* Exercise task *
Reproduce verbatim the stretch of the forum thread on the 12AU7 oscillator circuit from "It would because" through "add extra protection.".
--- Article ---
That would be 1W input power not 1W output. Provided the oscillator runs, it should be OK on 250V but personally, I would add a resistor in the anode of the oscillator stage, even if only 10K to limit the current and I would add a resistor of say 100 Ohms, bypassed with 100nF in the cathode of the output stage. It shouldn't change performance much but it would offer some protection.

About this you say: "to prevent any high voltages from the transformer leakage building up on the heater supply." Would the hum reducing potentiometer circuit help on that?

It would because it provides a leakage path to ground but I doubt you would notice any hum in that schematic anyway. It really matters in sensitive audio pre-amplifiers where even the tiniest of pick up would be audible after amplification. The reason I suggest fitting a resistor or grounding one side is that otherwise the heater circuit is 'floating' and could potentially rise up to quite a high voltage because of capacitive leakage through the transformers. The performance is not influenced by the heater connection because it is not connected internally in the 12AU7 but there is a risk if the heater floats to high voltage that it could flash over (arc or spark) to the cathode. Adding a resistor or ground link would leak away any charge before it could reach damaging voltages. For almost zero cost you add extra protection.

Brian.
 

That would be 1W input power not 1W output. Provided the oscillator runs, it should be OK on 250V but personally, I would add a resistor in the anode of the oscillator stage, even if only 10K to limit the current and I would add a resistor of say 100 Ohms, bypassed with 100nF in the cathode of the output stage. It shouldn't change performance much but it would offer some protection.
--- Data ---
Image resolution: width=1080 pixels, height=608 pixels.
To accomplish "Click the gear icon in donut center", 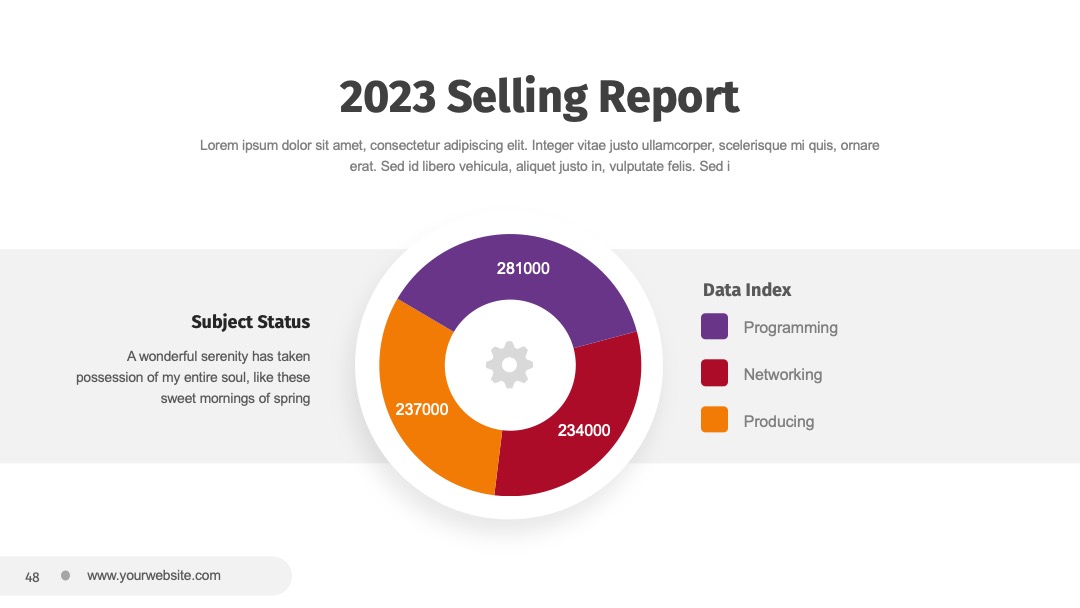I will [x=510, y=364].

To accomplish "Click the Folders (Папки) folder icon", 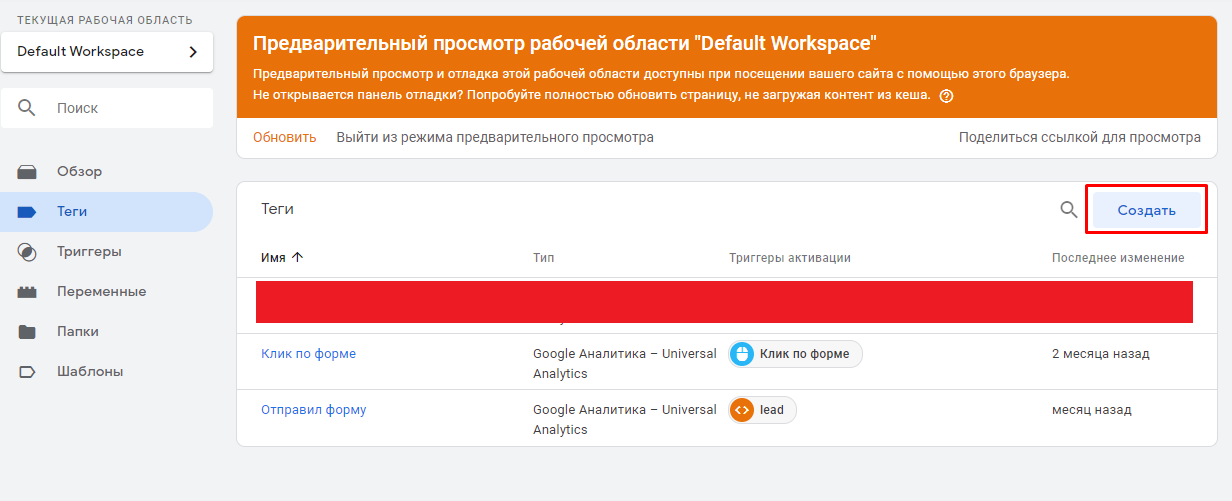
---
* Solution to this task *
It would because it provides a leakage path to ground but I doubt you would notice any hum in that schematic anyway. It really matters in sensitive audio pre-amplifiers where even the tiniest of pick up would be audible after amplification. The reason I suggest fitting a resistor or grounding one side is that otherwise the heater circuit is 'floating' and could potentially rise up to quite a high voltage because of capacitive leakage through the transformers. The performance is not influenced by the heater connection because it is not connected internally in the 12AU7 but there is a risk if the heater floats to high voltage that it could flash over (arc or spark) to the cathode. Adding a resistor or ground link would leak away any charge before it could reach damaging voltages. For almost zero cost you add extra protection.